At the time I was primarily using Painter IX, and was still pretty new to digital art with my screen-less drawing tablet, and often used digital ink and rake brushes to produce thumbnails. It was in this period that I started incorporating value* into my thumbnails more.
It’s hard to go back and remember why I chose one composition over another, when there were multiples I liked. And it’s not uncommon to look back later and think I probably should’ve chosen a different one. Of course, I know what the one chosen developed into, and it can be tempting to think an alternate might’ve resulted in all the best choices. Grass is greener, for art.
In this case, I only worked out the figure in pencil.
After which I put together a study for submission, which was a little vague on the environment, still.

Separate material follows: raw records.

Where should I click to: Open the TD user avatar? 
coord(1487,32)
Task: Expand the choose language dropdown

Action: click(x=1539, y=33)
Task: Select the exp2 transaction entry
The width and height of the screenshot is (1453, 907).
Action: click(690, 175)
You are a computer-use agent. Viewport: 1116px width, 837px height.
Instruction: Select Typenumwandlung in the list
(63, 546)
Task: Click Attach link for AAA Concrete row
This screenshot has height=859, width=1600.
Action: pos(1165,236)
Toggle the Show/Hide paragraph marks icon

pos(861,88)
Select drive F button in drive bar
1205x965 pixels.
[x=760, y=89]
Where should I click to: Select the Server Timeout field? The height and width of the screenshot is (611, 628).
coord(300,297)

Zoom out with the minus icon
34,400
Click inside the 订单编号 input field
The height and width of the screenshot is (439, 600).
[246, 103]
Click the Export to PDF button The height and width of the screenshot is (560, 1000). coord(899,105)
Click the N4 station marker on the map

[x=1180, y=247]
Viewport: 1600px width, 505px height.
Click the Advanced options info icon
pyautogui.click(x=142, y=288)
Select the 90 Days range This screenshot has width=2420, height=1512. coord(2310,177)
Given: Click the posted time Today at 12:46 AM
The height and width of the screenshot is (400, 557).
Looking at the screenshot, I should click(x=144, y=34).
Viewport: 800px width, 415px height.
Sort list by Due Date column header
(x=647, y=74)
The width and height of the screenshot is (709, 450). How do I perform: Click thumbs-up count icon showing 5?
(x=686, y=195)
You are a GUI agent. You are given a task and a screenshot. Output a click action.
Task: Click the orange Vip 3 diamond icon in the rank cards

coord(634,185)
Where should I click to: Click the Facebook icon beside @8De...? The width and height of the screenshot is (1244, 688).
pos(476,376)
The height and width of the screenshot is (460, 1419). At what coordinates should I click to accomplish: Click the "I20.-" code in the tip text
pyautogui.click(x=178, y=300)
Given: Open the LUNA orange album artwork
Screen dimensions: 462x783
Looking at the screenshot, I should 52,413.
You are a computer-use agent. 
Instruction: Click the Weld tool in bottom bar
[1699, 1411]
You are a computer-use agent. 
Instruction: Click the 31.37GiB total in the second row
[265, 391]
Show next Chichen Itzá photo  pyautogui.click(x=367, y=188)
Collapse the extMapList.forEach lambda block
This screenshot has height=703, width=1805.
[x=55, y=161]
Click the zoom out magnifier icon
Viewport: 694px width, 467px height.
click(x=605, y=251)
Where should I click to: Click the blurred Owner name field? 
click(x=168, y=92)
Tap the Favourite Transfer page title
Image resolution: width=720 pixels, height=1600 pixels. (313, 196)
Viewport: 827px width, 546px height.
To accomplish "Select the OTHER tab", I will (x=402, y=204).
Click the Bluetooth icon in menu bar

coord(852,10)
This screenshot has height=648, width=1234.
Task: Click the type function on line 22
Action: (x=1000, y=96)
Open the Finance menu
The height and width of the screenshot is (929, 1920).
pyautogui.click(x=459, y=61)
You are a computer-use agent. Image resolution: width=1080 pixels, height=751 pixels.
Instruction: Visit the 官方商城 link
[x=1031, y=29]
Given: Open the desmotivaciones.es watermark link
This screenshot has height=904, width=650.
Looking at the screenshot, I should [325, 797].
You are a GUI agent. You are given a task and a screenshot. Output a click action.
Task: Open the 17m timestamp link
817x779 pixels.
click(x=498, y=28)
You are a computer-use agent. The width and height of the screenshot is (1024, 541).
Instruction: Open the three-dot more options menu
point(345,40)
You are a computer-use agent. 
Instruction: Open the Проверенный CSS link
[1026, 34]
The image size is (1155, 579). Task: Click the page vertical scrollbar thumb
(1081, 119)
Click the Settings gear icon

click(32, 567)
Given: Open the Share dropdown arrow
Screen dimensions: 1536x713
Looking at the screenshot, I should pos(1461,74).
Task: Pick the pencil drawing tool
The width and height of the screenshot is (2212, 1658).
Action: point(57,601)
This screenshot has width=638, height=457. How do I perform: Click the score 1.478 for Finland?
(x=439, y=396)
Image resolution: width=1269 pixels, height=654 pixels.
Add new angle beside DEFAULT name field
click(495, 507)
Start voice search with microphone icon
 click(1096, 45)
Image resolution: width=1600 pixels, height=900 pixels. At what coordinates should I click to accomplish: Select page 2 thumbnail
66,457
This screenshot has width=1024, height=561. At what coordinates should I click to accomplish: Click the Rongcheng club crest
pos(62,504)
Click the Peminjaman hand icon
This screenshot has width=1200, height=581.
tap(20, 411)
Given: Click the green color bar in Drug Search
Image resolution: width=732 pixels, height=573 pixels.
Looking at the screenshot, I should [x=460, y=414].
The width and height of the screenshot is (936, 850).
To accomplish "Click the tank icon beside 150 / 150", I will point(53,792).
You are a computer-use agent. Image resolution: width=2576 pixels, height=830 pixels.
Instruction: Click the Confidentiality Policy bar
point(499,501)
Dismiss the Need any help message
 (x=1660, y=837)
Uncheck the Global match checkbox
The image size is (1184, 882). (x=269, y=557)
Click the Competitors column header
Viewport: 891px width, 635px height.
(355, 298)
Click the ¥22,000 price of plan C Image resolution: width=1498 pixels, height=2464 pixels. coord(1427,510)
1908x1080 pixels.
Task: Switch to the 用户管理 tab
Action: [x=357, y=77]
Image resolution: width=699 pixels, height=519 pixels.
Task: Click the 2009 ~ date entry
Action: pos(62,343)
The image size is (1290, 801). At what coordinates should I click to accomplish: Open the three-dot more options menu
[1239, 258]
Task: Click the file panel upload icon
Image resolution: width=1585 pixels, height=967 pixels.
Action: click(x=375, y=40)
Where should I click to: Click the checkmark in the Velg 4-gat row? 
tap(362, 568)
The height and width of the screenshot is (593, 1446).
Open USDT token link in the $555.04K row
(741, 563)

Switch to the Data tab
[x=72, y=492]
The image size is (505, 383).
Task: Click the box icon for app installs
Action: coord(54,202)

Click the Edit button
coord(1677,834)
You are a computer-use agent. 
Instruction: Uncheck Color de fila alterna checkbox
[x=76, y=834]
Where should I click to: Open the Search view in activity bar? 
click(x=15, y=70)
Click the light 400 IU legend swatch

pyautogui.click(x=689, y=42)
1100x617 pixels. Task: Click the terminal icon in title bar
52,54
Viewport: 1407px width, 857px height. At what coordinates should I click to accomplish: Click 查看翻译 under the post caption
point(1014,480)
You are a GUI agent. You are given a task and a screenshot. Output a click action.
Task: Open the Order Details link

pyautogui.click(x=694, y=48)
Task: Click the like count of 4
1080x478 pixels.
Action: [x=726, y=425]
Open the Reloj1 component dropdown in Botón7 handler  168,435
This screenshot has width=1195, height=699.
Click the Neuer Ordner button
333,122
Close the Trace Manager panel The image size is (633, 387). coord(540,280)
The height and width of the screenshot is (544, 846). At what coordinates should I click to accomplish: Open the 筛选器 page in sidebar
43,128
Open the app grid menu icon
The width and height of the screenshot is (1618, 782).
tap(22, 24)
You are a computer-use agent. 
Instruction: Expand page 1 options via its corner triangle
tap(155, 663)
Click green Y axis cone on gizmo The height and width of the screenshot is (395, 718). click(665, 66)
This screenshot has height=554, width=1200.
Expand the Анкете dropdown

From there, we were off to the races. I didn’t always save off in-progress copies, but I think there was a software bug I was dealing with around this time that motivated me to do so, so I happen to have some.
I began by dumping a sepia over the value study I submitted for approval. I probably grabbed some stone texture and laid if over the background, then began overpainting on it, likely starting with using “Color” adjustment layers to tone in cool colors.
Much of the background had been established here, as well as the cat. I have likely collapsed my layers—it’s so easy to keep tons and tons of layers, and I hate working in that environment so I try to collapse layers down frequently, sometimes saving off the prior version in case I need to revert, but often not doing so. So I’m beginning to block in the figure here, and you can see I’m using chunky strokes here, more like one might apply physical paint. It was difficult to transition to digital painting because the medium favors certain handling approaches, but over time I kept trying to shift it back more to my painted look.
It’s usually in the blending stage where things can gain their, “Too digital,” look. Digital blending is often so smooth, particularly because the blending tools tend to ignore the texture of board or paper or canvas, so they look synthetic. But there are more strokes left here than typical for the era. I was learning my way.
*value: the relative lightness or darkness of a color, in this case the thumbnails were indicating light and dark areas, whereras quick pencil doodles usually just focus on shapes of figures and such without any shading which might indicate any dark/light arrangement.